Alors que tout espoir de prolonger ou de remplacer New START s'estompe, l'avenir de la surveillance des arsenaux nucléaires reste précaire. Les tensions entre Washington et Moscou s'intensifient, et parallèlement, la Chine émerge comme une puissance nucléaire montante aux ambitions croissantes. Ce paysage géopolitique complexe rend la perspective de futurs accords de contrôle des armements extrêmement difficile.

Le journal a également cité Dmitri Medvedev, ancien président russe qui a négocié New START avec l'administration de l'ancien président américain Barack Obama, suggérant que des désaccords fondamentaux concernant l'Ukraine et la politique de Washington rendent la signature d'un nouvel accord une possibilité lointaine. Cette position souligne la profondeur des divisions politiques qui entravent les progrès en matière de contrôle des armements.
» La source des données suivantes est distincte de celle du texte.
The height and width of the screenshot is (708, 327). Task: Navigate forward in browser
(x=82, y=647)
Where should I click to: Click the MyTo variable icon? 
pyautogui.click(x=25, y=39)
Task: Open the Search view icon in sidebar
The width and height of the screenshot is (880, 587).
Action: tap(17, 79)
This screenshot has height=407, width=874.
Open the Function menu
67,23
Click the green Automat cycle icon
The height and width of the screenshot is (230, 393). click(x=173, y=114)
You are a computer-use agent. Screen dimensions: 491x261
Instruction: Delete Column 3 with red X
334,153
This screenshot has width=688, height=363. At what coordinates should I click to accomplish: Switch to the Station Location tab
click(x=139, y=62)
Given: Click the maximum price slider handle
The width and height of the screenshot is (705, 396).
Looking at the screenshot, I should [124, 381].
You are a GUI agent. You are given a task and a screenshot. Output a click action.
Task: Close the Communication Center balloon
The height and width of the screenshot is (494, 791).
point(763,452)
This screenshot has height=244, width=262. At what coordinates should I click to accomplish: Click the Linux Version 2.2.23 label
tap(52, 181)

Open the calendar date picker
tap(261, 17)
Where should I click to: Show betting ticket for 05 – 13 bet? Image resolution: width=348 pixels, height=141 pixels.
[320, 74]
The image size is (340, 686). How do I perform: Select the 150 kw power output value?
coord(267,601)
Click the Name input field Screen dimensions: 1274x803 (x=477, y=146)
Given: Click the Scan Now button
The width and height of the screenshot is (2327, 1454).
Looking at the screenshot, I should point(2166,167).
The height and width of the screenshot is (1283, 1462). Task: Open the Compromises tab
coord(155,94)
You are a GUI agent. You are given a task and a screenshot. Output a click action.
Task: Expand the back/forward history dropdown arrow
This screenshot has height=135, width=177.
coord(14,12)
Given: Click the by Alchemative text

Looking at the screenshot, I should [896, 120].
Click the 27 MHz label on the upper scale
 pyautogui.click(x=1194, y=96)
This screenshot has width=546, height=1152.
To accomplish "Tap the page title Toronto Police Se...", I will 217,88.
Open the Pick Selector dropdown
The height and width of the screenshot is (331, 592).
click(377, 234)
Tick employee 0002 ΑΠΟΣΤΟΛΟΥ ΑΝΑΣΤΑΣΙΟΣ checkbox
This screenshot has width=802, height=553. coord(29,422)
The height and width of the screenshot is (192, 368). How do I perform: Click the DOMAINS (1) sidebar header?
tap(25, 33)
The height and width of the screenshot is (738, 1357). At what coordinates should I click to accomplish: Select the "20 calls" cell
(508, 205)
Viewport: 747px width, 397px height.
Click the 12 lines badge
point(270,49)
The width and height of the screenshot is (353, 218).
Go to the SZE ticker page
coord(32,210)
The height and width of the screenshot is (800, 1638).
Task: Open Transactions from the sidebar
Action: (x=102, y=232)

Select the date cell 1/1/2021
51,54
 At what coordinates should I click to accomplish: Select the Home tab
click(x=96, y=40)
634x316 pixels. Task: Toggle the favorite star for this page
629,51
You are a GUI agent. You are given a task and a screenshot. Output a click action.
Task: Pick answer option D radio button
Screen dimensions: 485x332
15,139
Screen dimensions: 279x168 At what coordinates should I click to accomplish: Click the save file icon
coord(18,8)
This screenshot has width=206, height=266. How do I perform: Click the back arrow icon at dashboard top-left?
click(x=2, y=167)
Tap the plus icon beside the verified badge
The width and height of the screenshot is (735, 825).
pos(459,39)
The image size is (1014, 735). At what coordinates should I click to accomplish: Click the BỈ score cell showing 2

Le professeur Vasily Kashin de la Haute École d'économie de Moscou a indiqué que la Russie pourrait ne pas avoir d'intérêt immédiat à élargir son arsenal nucléaire tant qu'elle pourra maintenir la parité stratégique avec les États-Unis. Cependant, l'absence de contraintes pourrait encourager une accumulation d'armes à long terme.

À l'inverse, les États-Unis, selon le rapport, visent à maintenir leur supériorité nucléaire et à contrer la puissance nucléaire croissante de la Chine. Cet objectif se reflète dans la nouvelle mission du Commandement stratégique américain (STRATCOM), qui vise à être capable de cibler simultanément les forces nucléaires russes et chinoises. Cette approche pourrait expliquer la réticence de Washington à s'engager dans des accords qui restreignent considérablement ses capacités, surtout face aux défis posés par d'autres puissances nucléaires.

Acton a en outre souligné la complexité des négociations futures, insistant sur le fait que la Chine ne s'engagera dans un nouvel accord que lorsqu'elle sera convaincue que ses capacités nucléaires sont à parité avec celles des États-Unis. Il a ajouté : "La discussion sur la nécessité pour les États-Unis d'être aussi forts que la Russie et la Chine réunies est ce qui pourrait déclencher une nouvelle course aux armements." Cet équilibre complexe entre les trois nations est la clé pour comprendre les dynamiques futures.

En conclusion, le Financial Times soutient que la fin de New START ne signifie pas seulement la résiliation d'un accord bilatéral, mais représente la fracture d'un système entier de contrôle des armements nucléaires. Dans un monde de plus en plus instable marqué par des tensions croissantes, l'humanité semble se rapprocher rapidement du bord d'une crise nucléaire potentielle, où les contraintes et les limitations qui ont maintenu un équilibre fragile au cours des dernières décennies pourraient bientôt devenir un vestige du passé.